En su profesión, Ben estaba acostumbrado a observar a mucha gente en la realidad y en fotografías. Estaba acostumbrado a formarse opiniones sobre las personas por pura intuición. Raramente se equivocaba en sus impresiones y nunca se dejaba engañar por una cara bonita. Y siempre había sido capaz de mantenerse distante. Hasta ahora. Aquella mujer era lo suficientemente bella como para abrumar sus sentidos y excitar su libido. Sus ojos reflejaban una riqueza de sentimientos y de ocultos secretos que ansiaba desvelar. Aquella misión, que había estado a punto de rechazar, de repente se había convertido en otra que no podía resistir, que se imponía por sí misma.
– Hace unos años Grace se trasladó a Nueva York -le informó Emma-. Ella siempre ha vivido de la cuenta que sus padres le abrieron nada más nacer. Siempre sin un trabajo permanente, sin una pareja estable -subrayó esas últimas palabras antes de mirar apreciativamente a Ben de arriba a abajo.

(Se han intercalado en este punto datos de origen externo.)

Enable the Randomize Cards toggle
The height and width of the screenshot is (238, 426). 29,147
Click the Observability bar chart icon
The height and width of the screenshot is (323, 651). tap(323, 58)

– Pero… ¿qué le sucede ahora a Grace para que usted haya decidido contactar conmigo así, de repente?
– Ha dejado de retirar dinero de su cuenta y ha decidido ganarse sola la vida.
– A mí me parece que ésa es una decisión admirable -comentó Ben.

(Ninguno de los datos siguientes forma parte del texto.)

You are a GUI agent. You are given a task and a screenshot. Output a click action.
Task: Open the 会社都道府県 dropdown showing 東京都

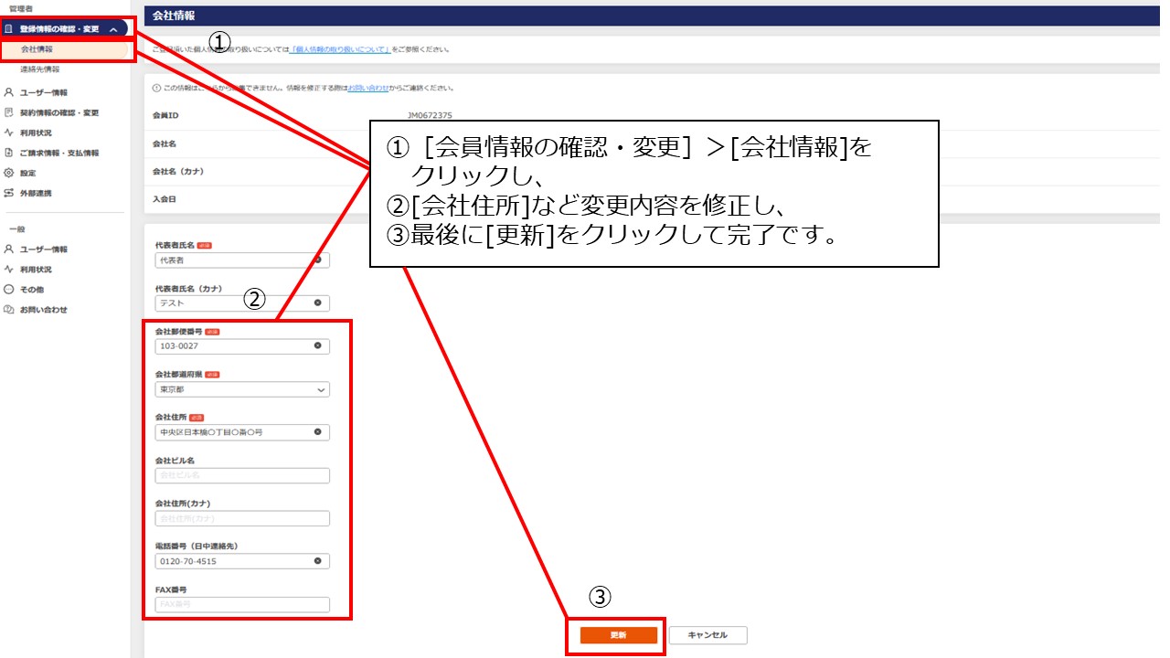point(242,389)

– Bueno, claro que lo es. Fue así como la eduqué yo, al fin y al cabo: para que fuera una persona autónoma e independiente. Y lo logró, de sobra. Abandonó Hampshire para escapar al agobiante control de su padre, Edgar, que es mi hijo. Le llamamos «el juez», ya que ése es su oficio -se echó a reír, irónica-. Ese hombre no tiene ni idea de lo que significa una familia; en la suya, imparte justicia como si estuviera en un tribunal. Aunque tengo que admitir que, con el matrimonio de su otro hijo Logan y el bebé que acaba de tener, está aprendiendo un poco… Pero Grace, de cualquier manera, no se ha quedado a contemplar sus progresos.
– Entonces… ¿usted quiere que Grace vuelva a casa? -le preguntó Ben.

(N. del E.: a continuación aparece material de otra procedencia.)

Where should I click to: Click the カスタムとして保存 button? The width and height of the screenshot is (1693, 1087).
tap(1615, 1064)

– No si ella vive segura y feliz en Nueva York. Ya lo ve; eso es todo lo que me importa. Pero no me llega ninguna información de ella porque no me dice absolutamente nada -la anciana se pasó un dedo por los labios imitando el cierre de una cremallera-. Lo único que me dice es que está bien y que no tengo que preocuparme -de repente resopló de furia-. ¿Cómo puedo no preocuparme cuando va por ahí con una cámara colgada del cuello, prestando más atención a sus fotografías que a cualquier otra cosa?
– Es una persona adulta -se sintió obligado a recordarle Ben.
– Las mujeres como ella son asaltadas todos los días en Nueva York. Ella jura y perjura que ha hecho un curso de autodefensa, como si eso bastara para tranquilizarme. Yo sé que me oculta cosas. Piensa que así yo, que soy ya muy vieja, estoy más tranquila. Pero se equivoca. No se da cuenta de que tenerme en la ignorancia es algo fatal para mi débil corazón.
Ben asintió, comprensivo. Su propio padre había muerto de un ataque cardíaco cuando él sólo tenía ocho años. Lo recordaba como un hombre bueno, con un corazón de oro. El problema era que ese corazón había sido tan débil que había muerto conduciendo a casa de regreso de su trabajo como director de un departamento comercial, no dejándole a su familia nada más que un poco de dinero en el banco y ningún seguro. Su madre se había visto entonces obligada a trabajar en lo único en que tenía experiencia: en actividades domésticas, sólo que en esa ocasión trabajando en las casas de los demás.